The rise of the Swedish welfare state, Swedosclerosis and Director’s Law

Sweden is a common example of a generous welfare state that is compatible with a prosperous society. One interpretation of the UN Development Index is you improve your national ranking by becoming more like Sweden.

Assar Lindbeck has shown time and again in the Journal of Economic Literature and elsewhere that Sweden became a rich country before its highly generous welfare-state arrangements were created

Sweden moved toward a welfare state in the 1960s, when government spending was about equal to that in the United States – less that 30% of GDP.

Sweden could afford this at the end of the era that Lindbeck labelled ‘the period of decentralization and small government’. Sweden was one of the fastest growing countries in the world between 1870 and 1960.

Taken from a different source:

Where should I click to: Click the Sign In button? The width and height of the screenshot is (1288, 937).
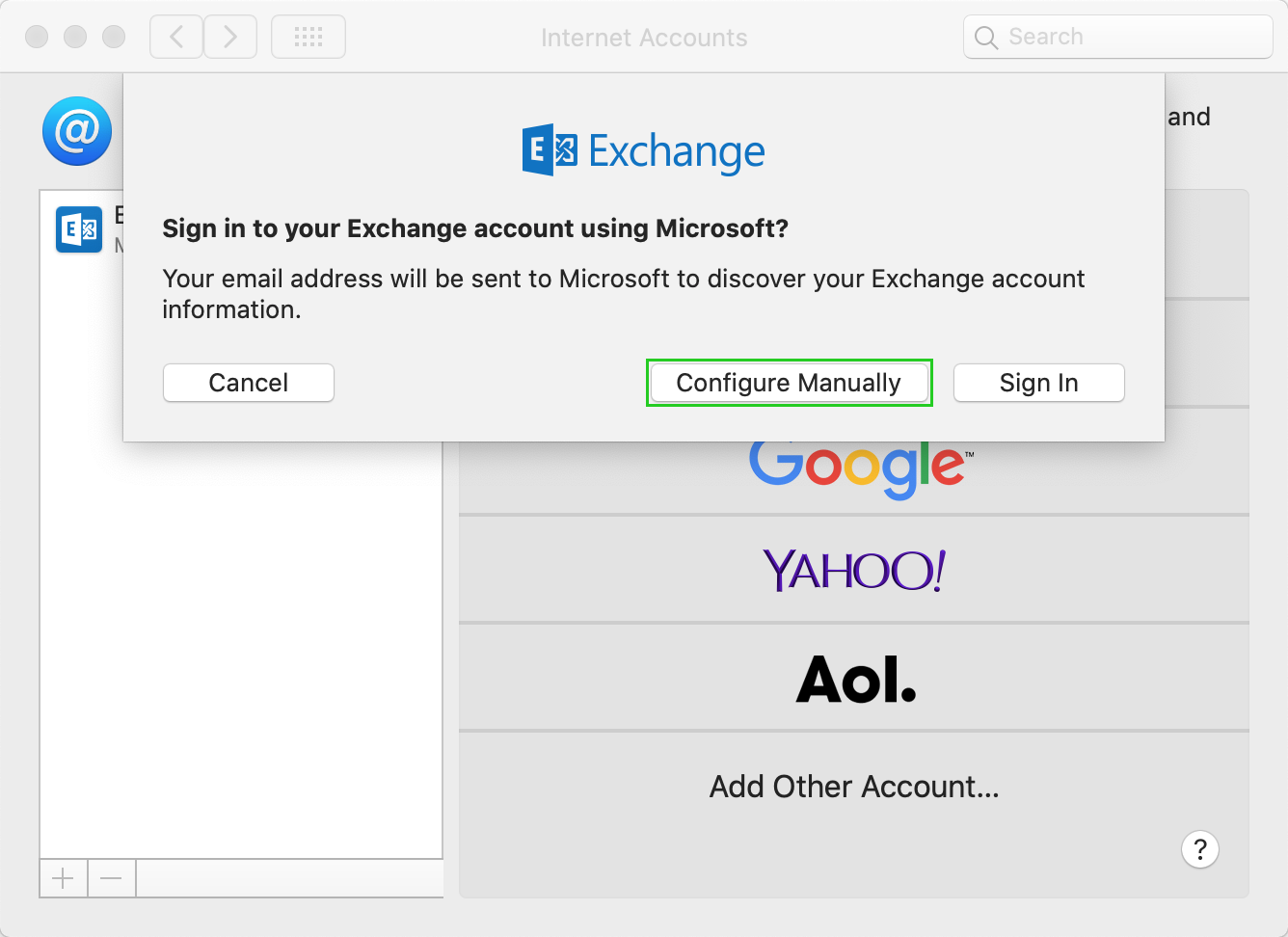pyautogui.click(x=1038, y=383)
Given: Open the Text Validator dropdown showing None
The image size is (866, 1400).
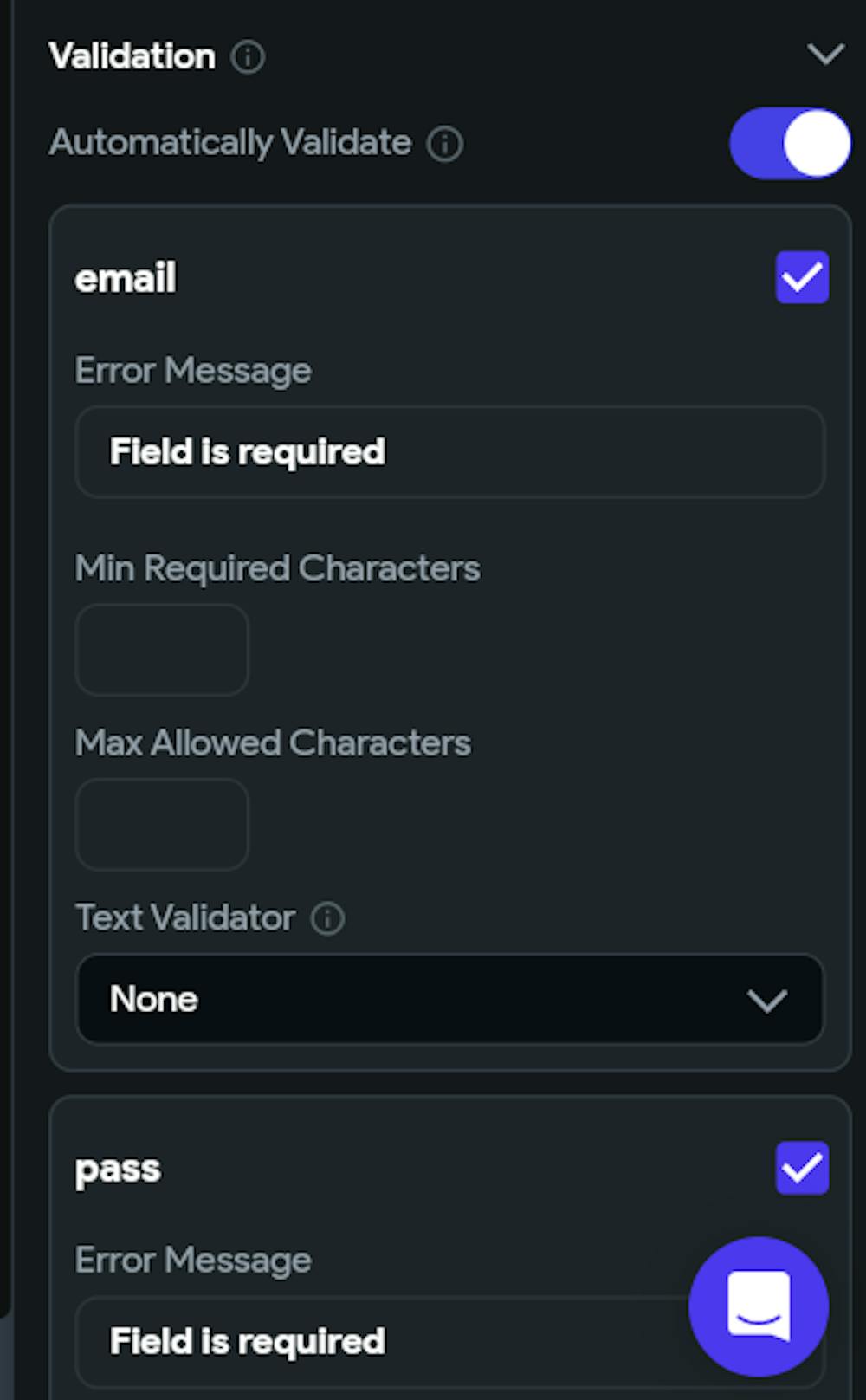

Swedes had the third-highest OECD per capita income, almost equal to the USA in the late 1960s, but higher levels of income inequality than the USA.

By the late 1980s, Swedish government spending had grown from 30% of gross domestic product to more than 60% of GDP. Swedish marginal income tax rates hit 65-75% for most full-time employees as compared to about 40% in 1960.

Swedish economists named the subsequent economic stagnation Swedosclerosis:

  • Economic growth slowed to a crawl in the 1970s and 1980s.
  • Sweden dropped from near the top spot in the OECD rankings to 18th by 1998 – a drop from 120% to 90% of the OECD average inside three decades.
  • 65% of the electorate receive (nearly) all their income from the public sector—either as employees of government agencies (excluding government corporations and public utilities) or by living off transfer payments.
  • No net private sector job creation since the 1950s, by some estimates!

In 1997, Lindbeck suggested that the Swedish Experiment was unravelling.


Sweden is a classic example of Director’s Law of Public Expenditure. Once a country becomes rich because of capitalism, politicians look for ways to redistribute more of this new found wealth.

Studies starting from Sam Peltzman (1980) showed that government grew in line with the growth in the size and homogeneity of the middle class that became organised and politically articulate enough to implement a version of Director’s law. Director’s law augmented by Gary Becker’s 1983 model of competition among pressure groups for political influence explain much of modern public policy.

Government spending grew in many countries in the mid-20th century because of demographic shifts, more efficient taxes, more efficient spending, shifts in the political power from those taxed to those subsidised, shifts in political power among taxed groups, and shifts in political power among subsidised groups.

The Swedish economic reforms from after 1990 economic crisis and depression are an example of a political system converging onto more efficient modes of income redistribution as the deadweight losses of taxes on working and investing and subsidies for not working both grew. Improvements in the efficiency of taxes or spending reduce political pressure to suppress the growth of the welfare state and thus increase or prevent cuts to both total tax revenue and spending.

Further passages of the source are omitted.